The 8th strongest contributing factor to spiritual luster is being a good listener. Are you a good listener? How sensitive are you to others? How well can you ‘hear’ and respond to the needs of others? How clearly do your hear God?
Being a good listener requires that you shift away from yourself and toward others. Perhaps the most common communication infraction I see in my patients, and particularly in marriage counseling, and the one that causes the most damage, is self-absorption… self-centeredness. Whatever topic may come up in conversation, self-absorbed persons always find ways of focusing the center of attention upon them. This of course is exactly the opposite of what it means to be a good listener.
How can you train yourself to ‘listen’ with your own spiritual luster, to another’s spiritual luster? Sound tricky? Certainly, but it’s not impossible. Can you intentionally train yourself (with God’s grace) to zero-in on another’s spiritual luster? Can you grow to focus on what’s good about the other person?
So-called positive psychology asks what’s right, and strong and good about another. Traditional psychology asks what’s wrong; two very different perspectives indeed. Which perspective have you adopted? Do you see the glass half empty or half full? Do you first look for what’s right, or what’s wrong? Your answer will determine not only your outlook on life, but will also determine your predominant mood. Asking what’s right leads to optimism; asking what’s wrong leads to depression.
Seeking a person’s spiritual luster is “listening” for their highest good.

--- --- ---

The passage on being a good listener says positive psychology asks certain things about another person. List each quality it names.

--- --- ---

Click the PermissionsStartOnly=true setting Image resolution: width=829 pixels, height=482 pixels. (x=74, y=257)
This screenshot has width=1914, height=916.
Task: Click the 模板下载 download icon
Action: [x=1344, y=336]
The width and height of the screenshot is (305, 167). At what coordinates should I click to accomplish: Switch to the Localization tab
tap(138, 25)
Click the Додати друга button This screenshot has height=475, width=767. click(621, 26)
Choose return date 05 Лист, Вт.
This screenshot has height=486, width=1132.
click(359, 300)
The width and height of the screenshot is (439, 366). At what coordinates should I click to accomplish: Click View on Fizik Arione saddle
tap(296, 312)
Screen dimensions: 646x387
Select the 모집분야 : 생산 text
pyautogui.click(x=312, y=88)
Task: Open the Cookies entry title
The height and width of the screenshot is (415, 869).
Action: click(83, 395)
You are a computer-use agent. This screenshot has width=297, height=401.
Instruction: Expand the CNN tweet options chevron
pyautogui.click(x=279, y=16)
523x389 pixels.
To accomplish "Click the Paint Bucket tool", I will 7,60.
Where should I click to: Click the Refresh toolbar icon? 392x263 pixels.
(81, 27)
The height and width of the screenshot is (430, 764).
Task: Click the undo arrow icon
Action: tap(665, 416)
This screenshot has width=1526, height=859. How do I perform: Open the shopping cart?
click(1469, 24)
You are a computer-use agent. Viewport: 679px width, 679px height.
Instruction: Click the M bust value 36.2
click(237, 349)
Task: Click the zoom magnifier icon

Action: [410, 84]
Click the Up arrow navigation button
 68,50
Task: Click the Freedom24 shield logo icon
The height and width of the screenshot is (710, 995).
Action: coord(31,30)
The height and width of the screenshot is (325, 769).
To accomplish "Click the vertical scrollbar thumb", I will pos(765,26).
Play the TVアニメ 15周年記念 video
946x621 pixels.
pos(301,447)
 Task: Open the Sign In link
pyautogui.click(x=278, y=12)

--- --- ---

Task result:
- what's right
- what's strong
- what's good